Environmental bench-marketing

I’ve had a little theory marinating in my mind for the last few months – nothing groundbreaking, but something I thought I’d share with you. It’s about the psychological impact of environments, but it has some interesting applications for location and destination marketing.

The background research:

There’s a lot of research looking at the effect an environment can have on the human mind and body (For Example: Health Psychology: What is an unhealthy environment and how does it get under the skin?).

Similarly, there’s a lot of research looking at the human tendency to compare themselves with those around them (For example: Classic and current social comparison research: Expanding the perspective).

The environmental theory: 

What if people sub-consciously benchmark (or compare) themselves to the most dominant things they see in their environment? Depending on what dominates their environment, their sense of happiness and self identity could be affected in any number of ways…

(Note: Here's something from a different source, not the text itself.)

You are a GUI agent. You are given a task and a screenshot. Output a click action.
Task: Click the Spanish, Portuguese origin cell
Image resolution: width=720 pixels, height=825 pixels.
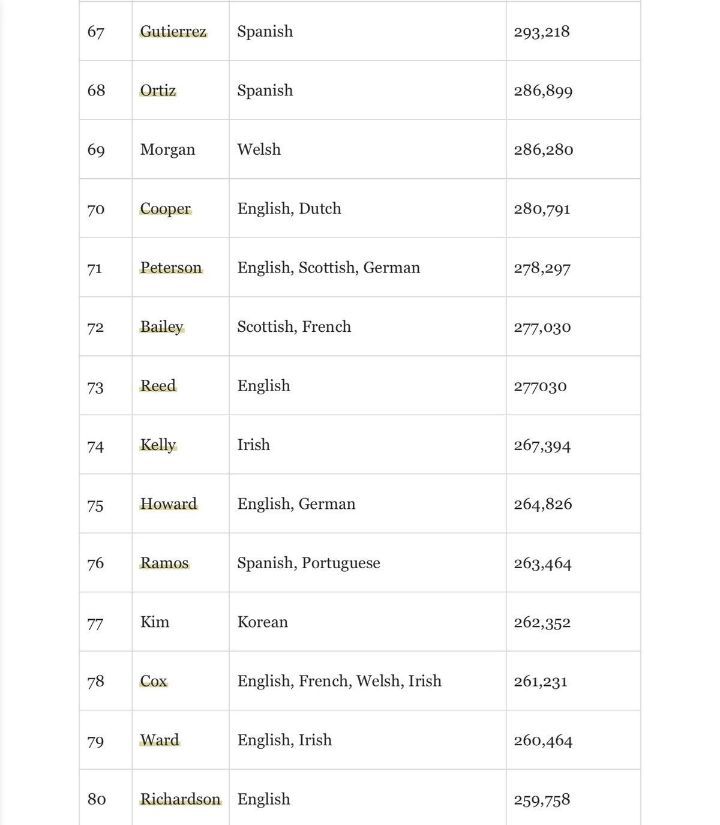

Example One: New York City

When the dominant things you see around yourself are man-made (think of the Empire State Building) you would tend to bench-mark yourself against the actions and achievements of your fellow man. This may inspire competition and creativity or lead to feelings of inadequacy and envy.

Example Two: Vancouver 

When the dominant things you see around yourself are natural (think of the Vancouver Mountains) you would tend to bench-mark yourself against the achievements of nature. This may inspire introspection and entrepreneurship or it may lead to a sense of complacency. 

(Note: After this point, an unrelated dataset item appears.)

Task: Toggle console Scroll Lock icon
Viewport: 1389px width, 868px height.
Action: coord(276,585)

So what could we take away from this theory on environments?

If this theory is right, the key to successful location and destination marketing wouldn’t lie in functional features or cliché taglines, but rather in understanding and communicating the deeper psychological effects delivered by an environment on its inhabitants. For example: 

- NYC - Supercharges your competition chip, or 

- Vancouver - Reconnects human-nature.

After all what could be better than taking a mental break?